Action item = Convert the records, from the line containing "Find the location of a particular element. The" through the line containing "center [1048, 26].", into a Markdown table with the columns Row and Line. Skip blank lines.

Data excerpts

***

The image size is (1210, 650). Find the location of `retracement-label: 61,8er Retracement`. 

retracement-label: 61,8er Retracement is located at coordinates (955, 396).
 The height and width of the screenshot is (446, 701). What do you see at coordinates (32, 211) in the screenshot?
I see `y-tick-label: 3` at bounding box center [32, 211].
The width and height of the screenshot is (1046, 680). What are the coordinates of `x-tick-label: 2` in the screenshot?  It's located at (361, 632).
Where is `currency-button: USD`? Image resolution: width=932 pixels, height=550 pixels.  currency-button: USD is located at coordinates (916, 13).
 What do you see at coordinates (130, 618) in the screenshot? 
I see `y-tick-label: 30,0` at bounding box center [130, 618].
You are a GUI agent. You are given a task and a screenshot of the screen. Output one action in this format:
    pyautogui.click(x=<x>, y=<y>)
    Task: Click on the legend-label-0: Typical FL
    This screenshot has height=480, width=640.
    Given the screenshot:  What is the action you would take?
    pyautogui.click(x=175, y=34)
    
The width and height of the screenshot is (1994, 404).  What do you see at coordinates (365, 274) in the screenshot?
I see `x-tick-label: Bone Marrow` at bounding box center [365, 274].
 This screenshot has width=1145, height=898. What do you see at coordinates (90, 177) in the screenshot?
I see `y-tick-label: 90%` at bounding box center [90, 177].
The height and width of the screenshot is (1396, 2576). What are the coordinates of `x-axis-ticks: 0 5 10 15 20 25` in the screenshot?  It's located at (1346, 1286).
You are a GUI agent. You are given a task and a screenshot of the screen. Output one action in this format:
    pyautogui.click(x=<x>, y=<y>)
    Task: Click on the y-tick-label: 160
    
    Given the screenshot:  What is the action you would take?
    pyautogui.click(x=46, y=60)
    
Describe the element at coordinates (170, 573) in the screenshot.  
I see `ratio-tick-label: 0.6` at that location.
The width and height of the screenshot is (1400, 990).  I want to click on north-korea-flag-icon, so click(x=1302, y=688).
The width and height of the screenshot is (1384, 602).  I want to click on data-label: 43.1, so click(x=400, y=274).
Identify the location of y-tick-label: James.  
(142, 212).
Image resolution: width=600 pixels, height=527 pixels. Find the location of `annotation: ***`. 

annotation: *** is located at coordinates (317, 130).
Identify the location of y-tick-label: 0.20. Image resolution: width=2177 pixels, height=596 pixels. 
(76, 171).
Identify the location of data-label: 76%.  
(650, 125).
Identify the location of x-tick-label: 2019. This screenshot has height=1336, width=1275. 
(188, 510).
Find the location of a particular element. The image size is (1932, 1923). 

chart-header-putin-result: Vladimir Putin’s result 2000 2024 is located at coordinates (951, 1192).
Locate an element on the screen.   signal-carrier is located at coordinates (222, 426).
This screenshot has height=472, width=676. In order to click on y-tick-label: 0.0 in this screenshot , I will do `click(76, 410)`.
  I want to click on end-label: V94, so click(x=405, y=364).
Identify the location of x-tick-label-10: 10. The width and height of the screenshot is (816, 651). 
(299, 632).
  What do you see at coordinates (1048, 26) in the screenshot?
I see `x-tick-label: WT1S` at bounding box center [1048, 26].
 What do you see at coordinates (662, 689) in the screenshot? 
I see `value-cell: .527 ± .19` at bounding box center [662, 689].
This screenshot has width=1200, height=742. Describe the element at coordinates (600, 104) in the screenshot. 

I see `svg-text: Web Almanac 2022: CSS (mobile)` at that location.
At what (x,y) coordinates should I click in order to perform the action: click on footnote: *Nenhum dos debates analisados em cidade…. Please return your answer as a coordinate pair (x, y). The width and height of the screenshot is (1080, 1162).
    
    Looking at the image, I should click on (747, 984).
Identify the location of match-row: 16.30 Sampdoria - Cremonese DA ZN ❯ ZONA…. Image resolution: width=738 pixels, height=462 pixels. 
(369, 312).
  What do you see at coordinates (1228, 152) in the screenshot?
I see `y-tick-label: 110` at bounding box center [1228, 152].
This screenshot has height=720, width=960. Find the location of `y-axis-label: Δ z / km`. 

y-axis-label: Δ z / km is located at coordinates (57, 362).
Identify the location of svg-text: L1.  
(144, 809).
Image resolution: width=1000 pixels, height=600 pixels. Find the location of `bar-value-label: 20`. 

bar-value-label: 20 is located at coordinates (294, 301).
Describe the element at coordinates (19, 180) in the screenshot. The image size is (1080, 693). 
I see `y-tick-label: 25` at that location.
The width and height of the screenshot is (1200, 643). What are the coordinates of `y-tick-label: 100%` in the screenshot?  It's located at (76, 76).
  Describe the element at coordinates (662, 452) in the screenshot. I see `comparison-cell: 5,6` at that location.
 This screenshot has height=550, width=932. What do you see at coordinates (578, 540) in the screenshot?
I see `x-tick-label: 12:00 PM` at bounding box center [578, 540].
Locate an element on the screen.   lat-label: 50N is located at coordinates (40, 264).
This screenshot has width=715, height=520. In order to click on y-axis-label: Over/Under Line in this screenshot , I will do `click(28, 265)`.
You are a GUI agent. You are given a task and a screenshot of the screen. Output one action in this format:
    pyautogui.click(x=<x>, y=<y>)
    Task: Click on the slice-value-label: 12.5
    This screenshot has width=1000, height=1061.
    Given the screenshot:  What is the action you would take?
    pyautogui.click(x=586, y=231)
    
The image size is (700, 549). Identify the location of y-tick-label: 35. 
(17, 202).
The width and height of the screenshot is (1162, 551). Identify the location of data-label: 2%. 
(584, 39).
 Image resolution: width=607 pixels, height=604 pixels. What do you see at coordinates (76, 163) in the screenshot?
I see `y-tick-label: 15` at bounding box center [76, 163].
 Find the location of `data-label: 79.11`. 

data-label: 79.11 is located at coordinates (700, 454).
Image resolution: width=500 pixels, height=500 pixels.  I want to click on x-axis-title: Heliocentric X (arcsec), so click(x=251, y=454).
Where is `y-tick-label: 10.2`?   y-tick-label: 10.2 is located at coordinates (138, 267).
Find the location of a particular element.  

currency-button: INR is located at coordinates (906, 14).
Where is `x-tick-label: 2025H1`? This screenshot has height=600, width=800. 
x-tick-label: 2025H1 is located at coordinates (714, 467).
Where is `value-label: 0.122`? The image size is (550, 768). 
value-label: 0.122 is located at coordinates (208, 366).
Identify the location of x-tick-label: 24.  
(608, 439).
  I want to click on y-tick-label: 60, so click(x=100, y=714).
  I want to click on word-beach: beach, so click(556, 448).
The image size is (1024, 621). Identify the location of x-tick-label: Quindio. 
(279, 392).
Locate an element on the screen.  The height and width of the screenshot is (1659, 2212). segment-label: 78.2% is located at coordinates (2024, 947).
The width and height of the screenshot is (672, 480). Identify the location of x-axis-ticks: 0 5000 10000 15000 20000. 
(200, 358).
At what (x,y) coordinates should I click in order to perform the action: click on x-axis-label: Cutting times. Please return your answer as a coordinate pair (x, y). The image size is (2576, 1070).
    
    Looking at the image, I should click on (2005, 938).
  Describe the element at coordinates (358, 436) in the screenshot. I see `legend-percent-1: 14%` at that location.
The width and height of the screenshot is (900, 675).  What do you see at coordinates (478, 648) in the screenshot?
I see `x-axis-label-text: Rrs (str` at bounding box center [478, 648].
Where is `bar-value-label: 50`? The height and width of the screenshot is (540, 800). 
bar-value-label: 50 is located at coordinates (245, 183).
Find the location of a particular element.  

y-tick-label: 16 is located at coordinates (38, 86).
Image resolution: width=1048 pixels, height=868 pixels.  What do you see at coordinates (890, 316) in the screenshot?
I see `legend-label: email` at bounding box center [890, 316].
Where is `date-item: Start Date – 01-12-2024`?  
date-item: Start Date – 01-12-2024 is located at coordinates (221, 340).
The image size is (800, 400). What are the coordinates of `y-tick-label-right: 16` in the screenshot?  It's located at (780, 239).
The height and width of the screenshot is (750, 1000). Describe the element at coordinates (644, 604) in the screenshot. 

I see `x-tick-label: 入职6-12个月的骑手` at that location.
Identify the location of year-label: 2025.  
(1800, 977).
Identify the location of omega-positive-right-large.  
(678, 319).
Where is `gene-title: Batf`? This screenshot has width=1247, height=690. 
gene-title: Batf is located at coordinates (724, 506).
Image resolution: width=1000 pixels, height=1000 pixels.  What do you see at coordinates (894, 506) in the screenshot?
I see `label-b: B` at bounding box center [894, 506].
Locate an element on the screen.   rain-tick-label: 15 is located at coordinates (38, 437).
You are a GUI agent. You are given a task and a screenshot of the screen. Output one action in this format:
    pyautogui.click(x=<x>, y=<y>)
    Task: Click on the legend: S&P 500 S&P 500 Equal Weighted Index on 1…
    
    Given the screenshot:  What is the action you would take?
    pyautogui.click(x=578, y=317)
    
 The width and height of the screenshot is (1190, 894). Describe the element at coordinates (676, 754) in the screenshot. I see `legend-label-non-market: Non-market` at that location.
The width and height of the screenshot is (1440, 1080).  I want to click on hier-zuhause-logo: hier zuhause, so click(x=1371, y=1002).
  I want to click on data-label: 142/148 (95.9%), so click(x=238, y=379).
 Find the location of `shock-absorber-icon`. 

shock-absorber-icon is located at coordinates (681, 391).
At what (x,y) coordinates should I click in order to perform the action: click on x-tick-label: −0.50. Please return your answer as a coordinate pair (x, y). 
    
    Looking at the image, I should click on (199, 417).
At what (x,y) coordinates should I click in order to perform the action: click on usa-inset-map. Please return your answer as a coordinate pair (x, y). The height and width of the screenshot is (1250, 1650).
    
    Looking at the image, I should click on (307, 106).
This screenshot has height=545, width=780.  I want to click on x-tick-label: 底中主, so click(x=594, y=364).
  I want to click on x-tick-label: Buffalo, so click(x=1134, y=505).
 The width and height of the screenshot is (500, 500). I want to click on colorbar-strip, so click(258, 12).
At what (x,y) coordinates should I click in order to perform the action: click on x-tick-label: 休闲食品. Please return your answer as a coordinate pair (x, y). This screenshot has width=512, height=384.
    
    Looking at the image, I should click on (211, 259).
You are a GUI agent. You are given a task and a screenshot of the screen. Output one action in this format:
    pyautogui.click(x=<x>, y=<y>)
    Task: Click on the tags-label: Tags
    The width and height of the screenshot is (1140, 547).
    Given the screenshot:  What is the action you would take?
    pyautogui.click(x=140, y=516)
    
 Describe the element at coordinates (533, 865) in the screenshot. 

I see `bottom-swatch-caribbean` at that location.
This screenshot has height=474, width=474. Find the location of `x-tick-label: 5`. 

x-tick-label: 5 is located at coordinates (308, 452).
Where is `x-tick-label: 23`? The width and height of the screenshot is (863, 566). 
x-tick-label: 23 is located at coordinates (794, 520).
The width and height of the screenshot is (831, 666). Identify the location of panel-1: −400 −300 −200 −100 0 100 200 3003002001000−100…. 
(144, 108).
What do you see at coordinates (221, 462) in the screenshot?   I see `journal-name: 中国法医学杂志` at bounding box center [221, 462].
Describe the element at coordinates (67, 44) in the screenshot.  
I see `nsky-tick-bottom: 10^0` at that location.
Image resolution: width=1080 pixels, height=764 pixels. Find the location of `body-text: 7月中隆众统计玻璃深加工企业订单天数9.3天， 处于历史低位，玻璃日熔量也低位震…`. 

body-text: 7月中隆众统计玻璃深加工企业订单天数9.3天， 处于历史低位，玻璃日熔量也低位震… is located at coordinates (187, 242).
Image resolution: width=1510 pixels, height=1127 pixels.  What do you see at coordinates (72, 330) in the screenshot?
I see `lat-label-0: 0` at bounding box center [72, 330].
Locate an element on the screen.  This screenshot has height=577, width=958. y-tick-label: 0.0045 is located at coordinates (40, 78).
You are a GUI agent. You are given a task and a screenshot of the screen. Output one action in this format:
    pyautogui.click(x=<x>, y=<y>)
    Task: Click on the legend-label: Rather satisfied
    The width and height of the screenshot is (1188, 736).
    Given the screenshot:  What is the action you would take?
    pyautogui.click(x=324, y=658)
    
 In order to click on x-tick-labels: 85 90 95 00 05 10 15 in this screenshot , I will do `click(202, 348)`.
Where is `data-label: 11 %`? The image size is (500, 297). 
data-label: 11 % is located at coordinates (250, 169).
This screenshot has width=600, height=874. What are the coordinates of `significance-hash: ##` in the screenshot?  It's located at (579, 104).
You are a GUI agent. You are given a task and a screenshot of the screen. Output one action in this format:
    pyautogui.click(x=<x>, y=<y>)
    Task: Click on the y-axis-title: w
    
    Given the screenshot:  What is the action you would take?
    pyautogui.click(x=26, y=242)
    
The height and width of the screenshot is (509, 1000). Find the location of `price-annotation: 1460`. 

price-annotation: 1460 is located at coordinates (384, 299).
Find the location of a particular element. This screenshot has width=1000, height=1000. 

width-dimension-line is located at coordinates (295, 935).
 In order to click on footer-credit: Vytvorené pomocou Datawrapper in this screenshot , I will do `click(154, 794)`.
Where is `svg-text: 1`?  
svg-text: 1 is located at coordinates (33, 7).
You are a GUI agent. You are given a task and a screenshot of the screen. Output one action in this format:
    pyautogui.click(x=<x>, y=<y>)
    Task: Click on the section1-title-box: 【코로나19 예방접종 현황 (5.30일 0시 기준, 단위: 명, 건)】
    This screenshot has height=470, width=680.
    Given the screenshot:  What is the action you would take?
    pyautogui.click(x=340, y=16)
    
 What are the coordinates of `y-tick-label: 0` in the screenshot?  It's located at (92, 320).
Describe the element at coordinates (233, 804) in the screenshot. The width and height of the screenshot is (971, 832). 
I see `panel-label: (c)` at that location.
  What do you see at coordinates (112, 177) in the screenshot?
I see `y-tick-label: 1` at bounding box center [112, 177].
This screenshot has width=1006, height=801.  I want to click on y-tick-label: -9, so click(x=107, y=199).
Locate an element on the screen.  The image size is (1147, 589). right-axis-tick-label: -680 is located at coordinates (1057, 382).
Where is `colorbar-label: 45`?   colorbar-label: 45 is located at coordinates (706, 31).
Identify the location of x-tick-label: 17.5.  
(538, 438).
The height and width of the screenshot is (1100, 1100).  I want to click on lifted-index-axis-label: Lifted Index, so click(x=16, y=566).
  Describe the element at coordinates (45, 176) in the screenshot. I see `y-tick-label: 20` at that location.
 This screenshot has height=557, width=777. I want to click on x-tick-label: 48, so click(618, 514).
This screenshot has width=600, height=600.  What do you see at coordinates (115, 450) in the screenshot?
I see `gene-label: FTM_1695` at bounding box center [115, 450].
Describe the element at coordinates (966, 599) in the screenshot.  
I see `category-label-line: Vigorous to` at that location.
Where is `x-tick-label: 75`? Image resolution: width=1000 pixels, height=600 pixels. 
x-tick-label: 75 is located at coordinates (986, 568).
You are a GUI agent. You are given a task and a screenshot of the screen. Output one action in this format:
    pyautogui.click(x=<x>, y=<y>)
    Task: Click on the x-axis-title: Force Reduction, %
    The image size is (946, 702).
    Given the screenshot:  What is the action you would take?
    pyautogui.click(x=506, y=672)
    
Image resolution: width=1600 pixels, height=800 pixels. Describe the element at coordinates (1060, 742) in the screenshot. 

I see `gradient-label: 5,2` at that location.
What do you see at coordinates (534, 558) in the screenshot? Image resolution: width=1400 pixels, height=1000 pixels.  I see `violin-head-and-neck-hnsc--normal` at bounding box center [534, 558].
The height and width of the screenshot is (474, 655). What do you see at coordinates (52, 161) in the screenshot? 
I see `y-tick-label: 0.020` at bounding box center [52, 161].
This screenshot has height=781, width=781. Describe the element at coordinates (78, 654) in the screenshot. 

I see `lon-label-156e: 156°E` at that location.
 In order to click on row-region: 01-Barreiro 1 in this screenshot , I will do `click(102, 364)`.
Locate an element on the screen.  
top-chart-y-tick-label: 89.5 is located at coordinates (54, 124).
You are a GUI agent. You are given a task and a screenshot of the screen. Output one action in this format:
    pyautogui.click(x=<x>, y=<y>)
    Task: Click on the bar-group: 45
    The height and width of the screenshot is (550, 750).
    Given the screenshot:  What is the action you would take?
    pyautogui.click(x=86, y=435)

***

Response area =
| Row | Line |
|---|---|
| 1 | Find the location of a particular element. The image size is (1932, 1923).  |
| 2 | chart-header-putin-result: Vladimir Putin’s result 2000 2024 is located at coordinates (951, 1192). |
| 3 | Locate an element on the screen.   signal-carrier is located at coordinates (222, 426). |
| 4 | This screenshot has height=472, width=676. In order to click on y-tick-label: 0.0 in this screenshot , I will do `click(76, 410)`. |
| 5 |   I want to click on end-label: V94, so click(x=405, y=364). |
| 6 | Identify the location of x-tick-label-10: 10. The width and height of the screenshot is (816, 651).  |
| 7 | (299, 632). |
| 8 |   What do you see at coordinates (1048, 26) in the screenshot? |
| 9 | I see `x-tick-label: WT1S` at bounding box center [1048, 26]. |